The errors from the initial classification of the first record are fed back into the network, and used to modify the networks algorithm the second time around, and so on for a large number of iterations in a learning process in order to predict reliable results from complicated or imprecise data (STERGIOU & CIGANOS, 1996) (Exhibit 01).
Exhibit 01 – Artificial Neural Networks Architecture (adapted from MCKIM, 1993 and STERGIOUS & CIGANOS, 1996)
Some typical applications of ANN are
- handwriting recognition,
- stock market prediction,
- image compression,
- risk management,
- sales forecasting
- industrial process control.
The mathematical process behind the calculation uses different neural network configurations to give the best fit to predictions. The most common network types are briefly described below.
Probabilistic Neural Networks (PNN) – Statistical algorithm where the operations are organized in multi-layered feedforward network with four layers (input, pattern, summation and output). It is fast to be trained but it has a slow execution and requires large memory. It is also not as general as the feedforward networks (CHEUNG & CANNONS, 2002).
Multi-Layer Feedforward Networks (MLF) – MLF neural networks, trained with a back-propagation learning algorithm (Exhibit 02). They are the most popular neural networks (SVOZIL, KVASNIČKA & POSPÍCHAL, 1997).
Exhibit 02 – Training data and generalization in a Multi-Layer Feedforward Network (SVOZIL, D , KVASNIČKA, V. & POSPÍCHAL, J. , 1997)
Generalized Regression Neural Networks (GRNN) – Closely related to PNN networks, it is a memory-based network that provides estimates of continuous variables. It is a one-pass learning algorithm with a highly parallel structure. The algorithmic form can be used for any regression problem in which an assumption of linearity is not justified (SPECHT, 2002).
Analogy Process and Data Set
One of the key factors of the Neural Networks is the data set used on the learning process. If the data set is not reliable, the results from the networks calculations will not be reliable. The use of Artificial Neural Networks can be considered one kind of analogy (BAILER-JONES & BAILER-JONES, 2002).

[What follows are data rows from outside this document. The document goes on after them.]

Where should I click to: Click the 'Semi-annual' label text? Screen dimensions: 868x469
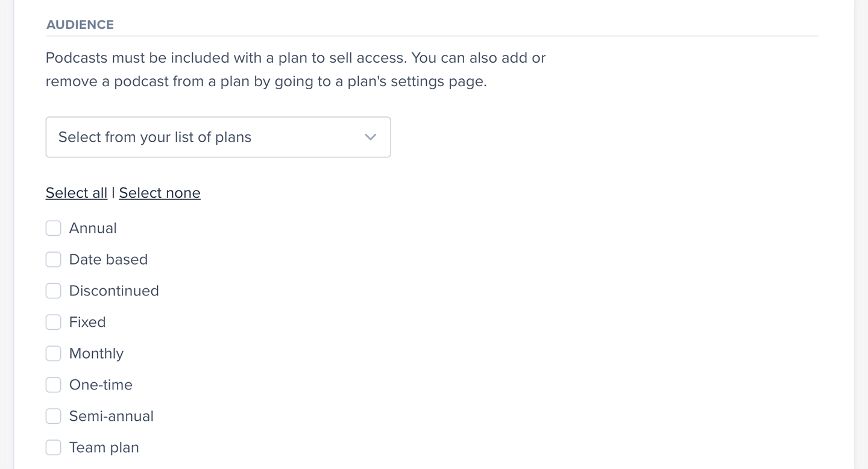[x=112, y=417]

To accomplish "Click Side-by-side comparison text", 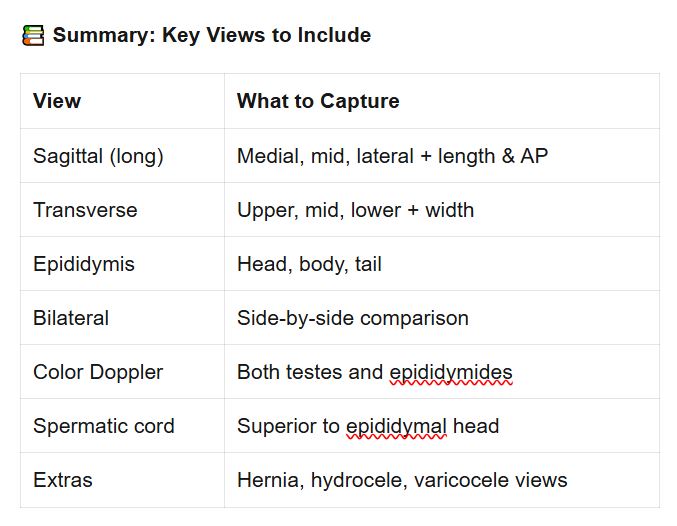I will [353, 318].
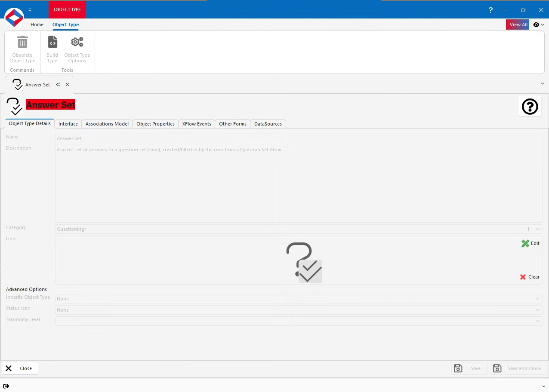Click the logout icon bottom left
This screenshot has width=549, height=392.
pos(6,386)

Analogy is a comparison between two or more elements, typically for the purpose of explanation or clarification (Exhibit 03). One of the most relevant uses of the analogy is to forecast future results based on similar results obtained in similar conditions (BARTHA, 2013). The challenge is to understand what a similar condition is. Projects in the past can be a reference for future projects if the underlining conditions where they were developed still exist in the project subject to the analysis.
Exhibit 03 – Simple analogy example “sock are to feet as gloves are to hands” (Adaptedfrom Spitzig, 2013)
One of the most relevant aspects of the analogy is related to the simple process of estimation based on similar events and facts. This process reduces the granularity of all calculations, where the final project costs can be determined by a set of fixed finite variables.
Data Set, Dependent and Independent Categories and Numeric Variables
The first step to develop an Artificial Neural Network is to prepare the basic data set that will be used as a reference for the “training process” of the neural network. It is important to highlight that usually the right dataset is expensive and time consuming to build (INGRASSIA & MORLINI, 2005). A dataset is composed by a set of variables filled with information that will be used as a reference. These references are called cases (Exhibit 04).
Variables | |||||||||||
Independent variables | Dependent variable (output) | ||||||||||
v1 | v2 | v3 | vn | v’1 | |||||||
Exhibit 04 – Structure of a basic dataset | |||||||||||
Cases | Case 1 | ||||||||||
Case 2 | |||||||||||
Case 3 | |||||||||||
Case n |
The most common variables types are
Dependent Category – dependent or output variable whose possible values are taken from a set of possible categories; for example Yes or No, or Red, Green or Blue.
Dependent Numeric – dependent or output variable whose possible values are numeric.
Independent Category – an independent variable whose possible values are taken from a set of possible categories; for example Yes or No, or Red, Green or Blue.
Independent Numeric – an independent variable whose possible values are numeric.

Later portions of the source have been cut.